Logements vendus comme bureaux : recours de l’acheteur.
Des Sociétés Civiles de Placement Immobilier (SCPI) avaient acheté des bureaux à Paris pour 23 millions de francs en 1990. Or le vendeur avait acquis les locaux en 1988, pour 9,2 millions de francs, comme logements.
La préfecture ayant écrit en 1997 au locataire pour lui indiquer que les locaux étaient occupés en contravention avec l’article L 631-7 du Code de la Construction et de l’Habitation (CCH), l’occupant avait quitté les lieux.
Les SCPI avaient donc engagé un recours envers leur vendeur et le notaire. Elles obtiennent gain de cause à l’encontre du vendeur.
L’acte de vente de 1988 précisait que le notaire avait informé les parties que les locaux ne pouvaient être affectés à usage de bureaux.
Les vendeurs invoquaient une lettre de la préfecture indiquant que « l’affectation commerciale ne soulève pas d’objection » et évoquant la redevance pour création de bureaux. Ce document était insuffisant :
« Considérant que l’affectation des lots à l’usage de bureaux n’était pas interdite par le règlement de copropriété ;
Considérant que s’agissant de l’affectation au regard de la réglementation administrative, l’acte de vente comporte en annexe la lettre ci-dessus du 7 décembre 1988, outre l’original de la déclaration de recette de la somme de 315.000 F au titre de la redevance pour création de bureaux en date du 19 avril 1989 ;
Considérant toutefois que la lettre en cause constituait une réponse à une demande de renseignements ; qu’elle ne pouvait s’entendre de l’autorisation administrative prévue par l’article L. 631-7 ; qu’aucune demande n’est produite, non plus que l’avis du maire nécessaire pour l’instruction du dossier, que l’autorisation est préalable ;
Que la redevance qui a été acquittée ne saurait valoir ou remplacer l’autorisation dès lors qu’elle a seulement trait à la fiscalité liée à l’affectation des locaux à usage professionnel (…) ;
Considérant en conséquence que les biens immobiliers vendus étaient affectés d’un vice juridique les rendant impropres à leur destination dès lors que l’administration a mis en demeure tant les propriétaires que le locataire de les restituer à leur usage antérieur d’habitation, et que le premier juge doit être approuvé d’avoir retenu que formée dans les 3 mois du rejet du recours gracieux, la demande n’était pas tardive au regard du bref délai ; Considérant que si la lettre du 17 décembre 1988 n’emportait pas autorisation elle attestait de la possibilité de transformer l’affectation et que le notaire n’avait pas à rechercher si cette autorisation avait été demandée, voire si l’autorisation était assortie de conditions pouvant s’imposer à l’acquéreur ; qu’il a joint à son acte les justificatifs produits et non contestés et n’avait pas de garantie à donner sur la nature juridique ou administrative des locaux objets de la vente et qui étaient décrits comme des bureaux ; qu’à la date de l’acte, antérieur à la loi du 21 juillet 1994, ayant instauré l’existence d’un certificat spécifique sur l’affectation en bureaux, il n’existait pas de document autre qu’une lettre de l’administration pour attester de cette situation ; que rien ne permettait au notaire d’envisager que la Préfecture de Paris viendrait plusieurs années après l’acte qu’il avait reçu notifier l’obligation de restituer les lieux à leur usage antérieur d’habitation ; que la responsabilité de Me … sera donc écartée ».

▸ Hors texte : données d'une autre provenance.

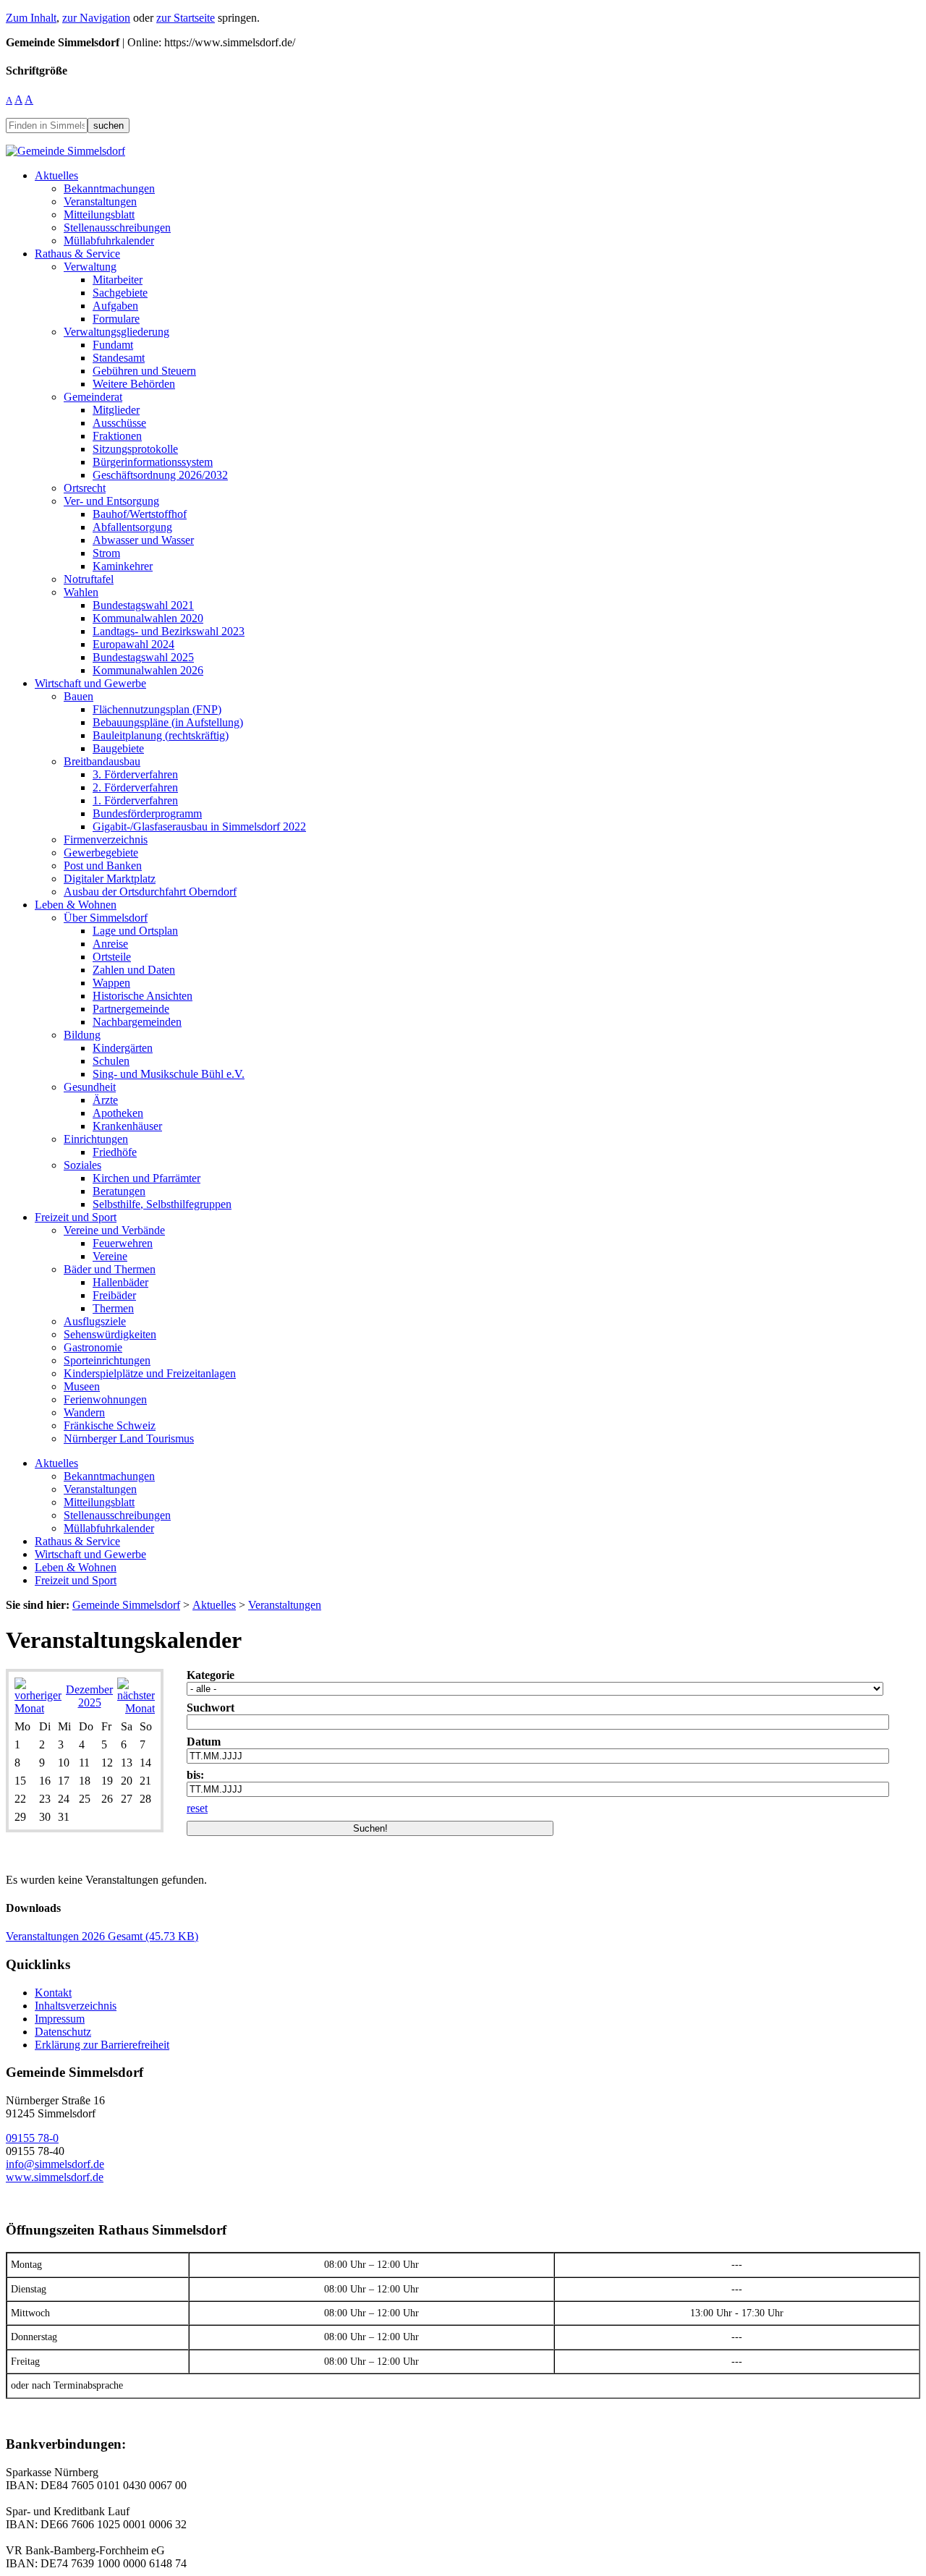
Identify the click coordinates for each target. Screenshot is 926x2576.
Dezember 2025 (89, 1696)
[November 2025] (37, 1708)
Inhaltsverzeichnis (75, 2005)
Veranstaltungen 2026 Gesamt (102, 1936)
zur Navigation (96, 18)
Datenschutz (63, 2031)
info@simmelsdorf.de (55, 2164)
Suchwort (210, 1707)
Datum (204, 1741)
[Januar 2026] (136, 1708)
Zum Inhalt (31, 18)
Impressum (60, 2018)
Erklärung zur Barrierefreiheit (102, 2045)
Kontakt (53, 1992)
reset (197, 1808)
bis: (195, 1775)
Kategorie (210, 1675)
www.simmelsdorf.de (54, 2177)
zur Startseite (185, 18)
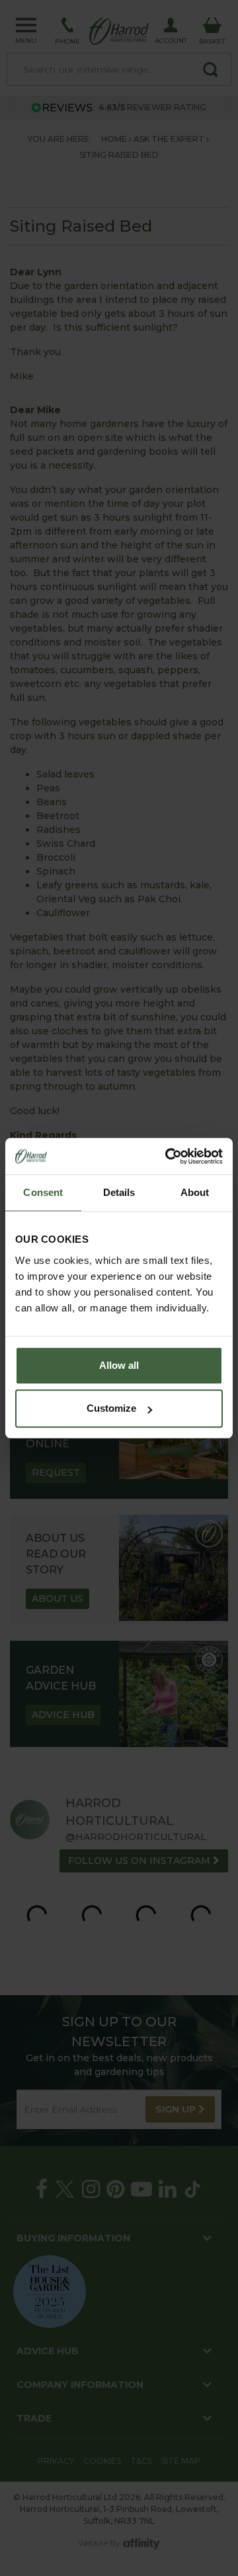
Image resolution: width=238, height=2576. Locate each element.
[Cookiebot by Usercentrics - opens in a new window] (168, 1156)
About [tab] (195, 1192)
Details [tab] (119, 1192)
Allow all (119, 1365)
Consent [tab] (43, 1192)
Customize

La Cour condamne le vendeur à verser aux SCPI la somme de 300.000 €.
Note :
Dans l’attente de la réforme de l’article L 631-7 du CCH, cette décision du 9 mars 2005 de la Cour d’appel de Paris illustre les contentieux liés à l’affectation des locaux.
Si les vendeurs avaient bien payé la redevance pour création de bureaux, ils n’avaient pas obtenu d’autorisation formelle d’affectation des locaux en bureaux.
Une simple lettre, à titre de renseignement, indiquait que l’affectation commerciale ne soulevait pas d’objection. Elle est insuffisante.